__The problem__
From the line containing "Screen dimensions: 1171x877" through the last line of the entries below, print each line exactly. Pictures stay out.

(Saved data entries)
___
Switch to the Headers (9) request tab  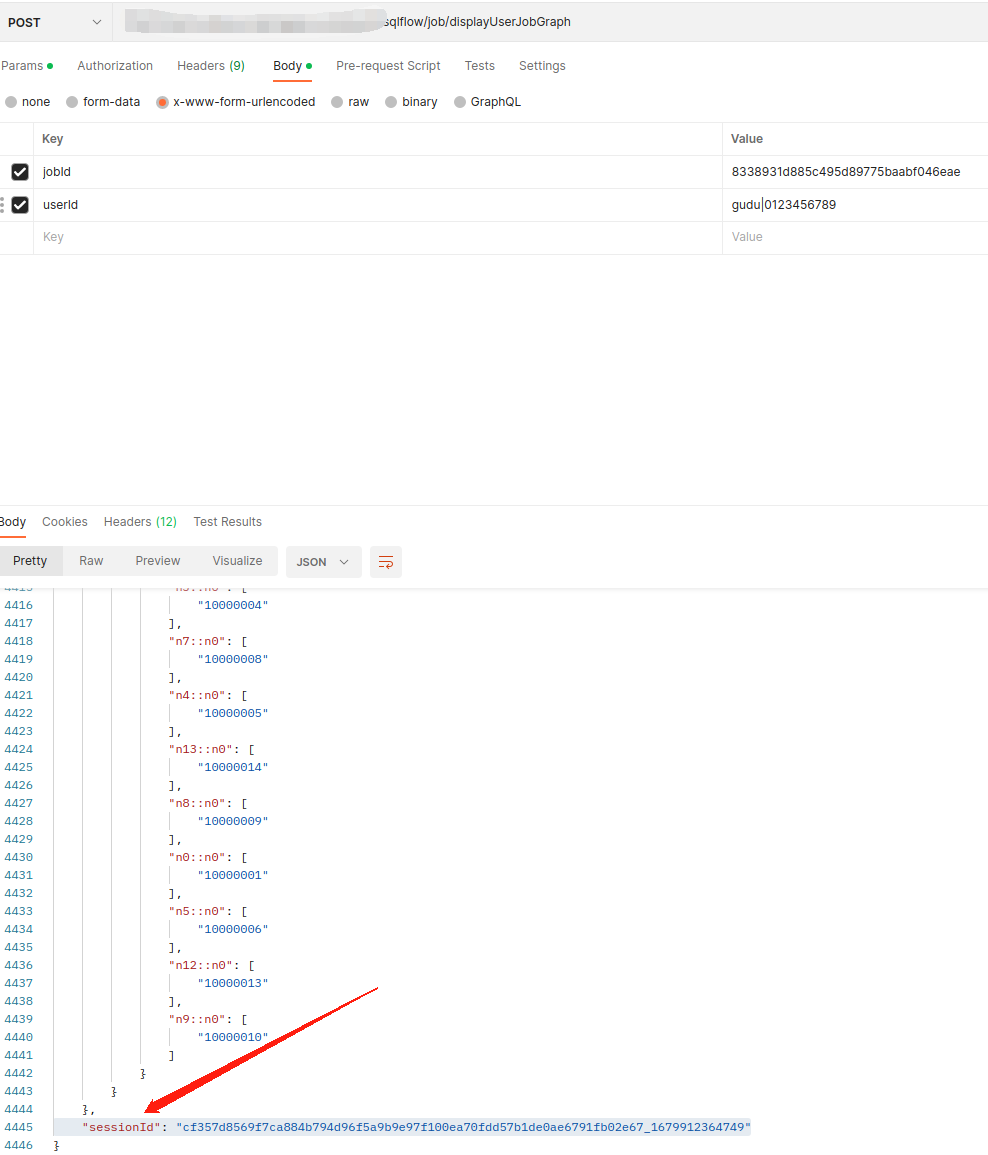click(210, 66)
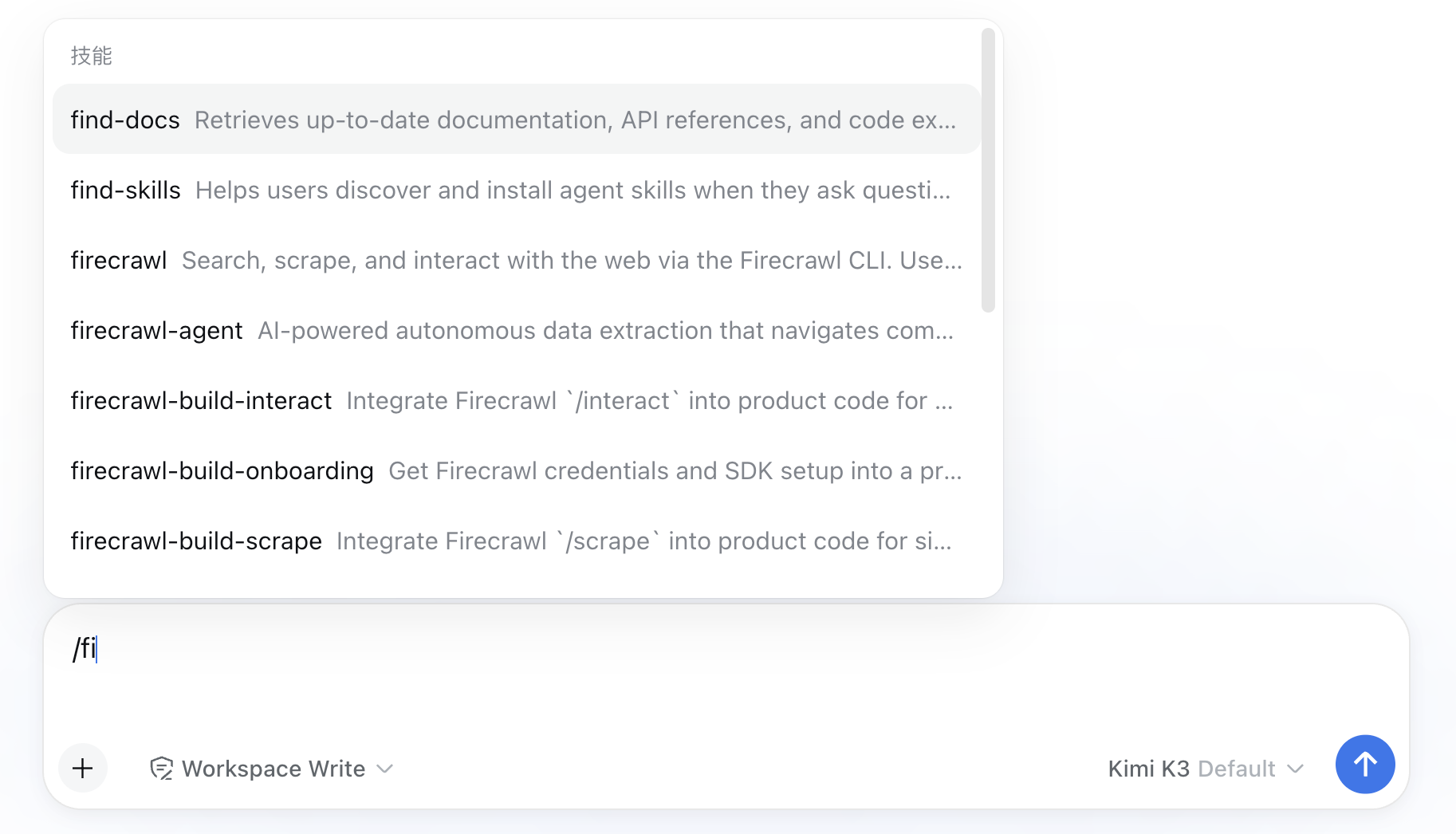Click the skills list scrollbar thumb
The image size is (1456, 834).
pos(988,170)
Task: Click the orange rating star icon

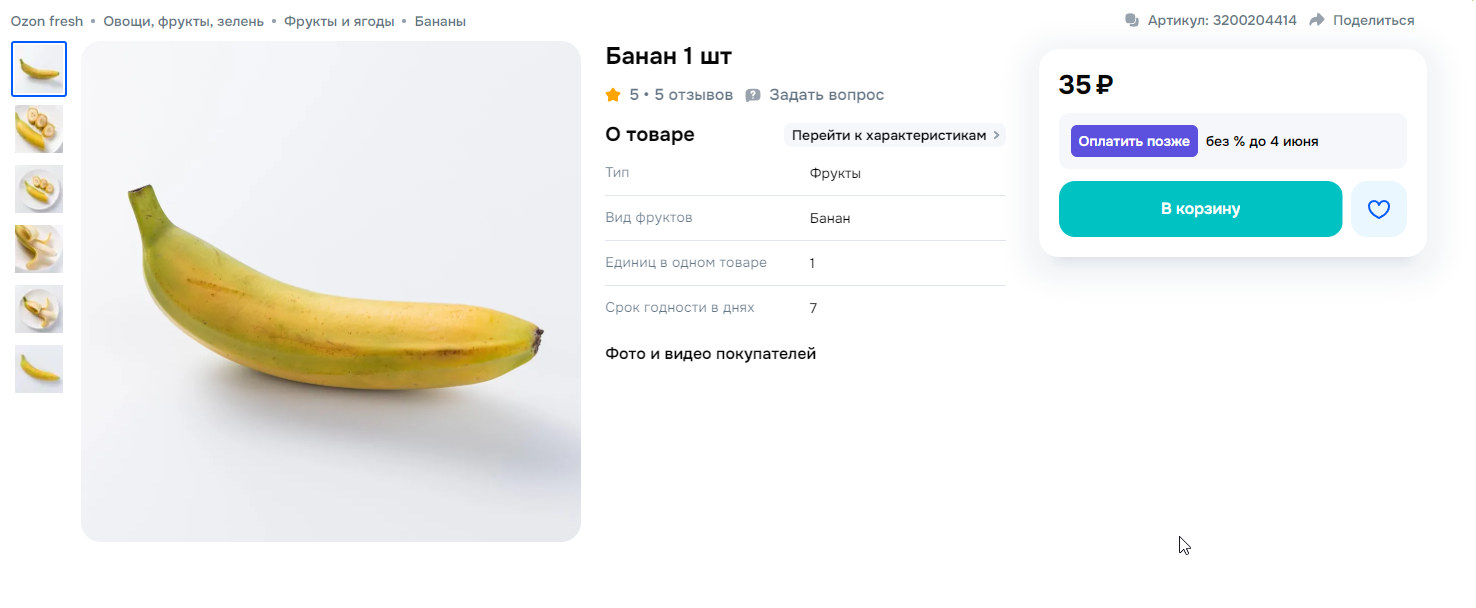Action: point(613,95)
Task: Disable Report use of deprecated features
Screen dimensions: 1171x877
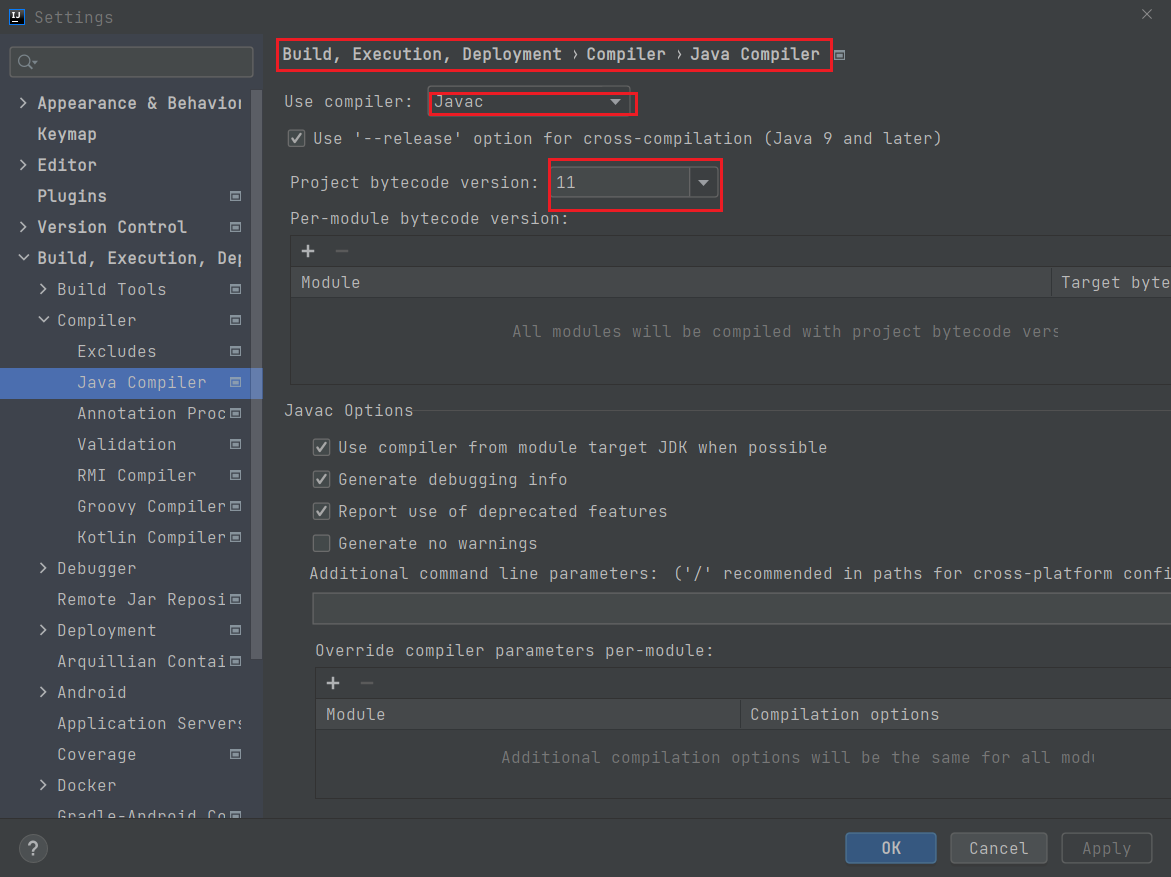Action: pos(321,511)
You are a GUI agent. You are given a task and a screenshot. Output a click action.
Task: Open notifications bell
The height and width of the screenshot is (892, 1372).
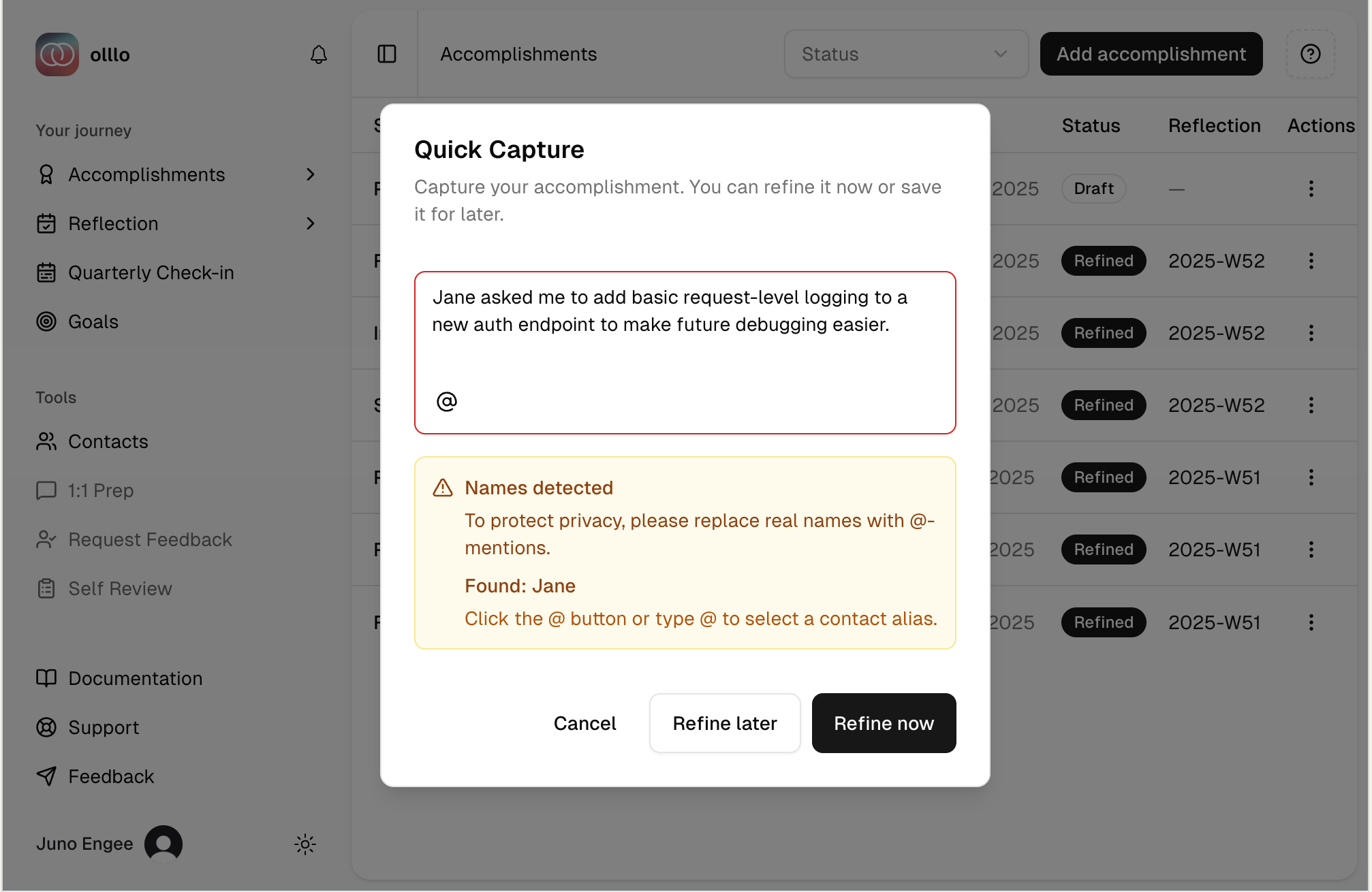pos(319,54)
___
__Answer section__
Screen dimensions: 1171x877
Action: pos(321,511)
You are a GUI agent. You are given a task and a screenshot. Output a click action.
Task: Open notifications bell
The height and width of the screenshot is (892, 1372).
pos(319,54)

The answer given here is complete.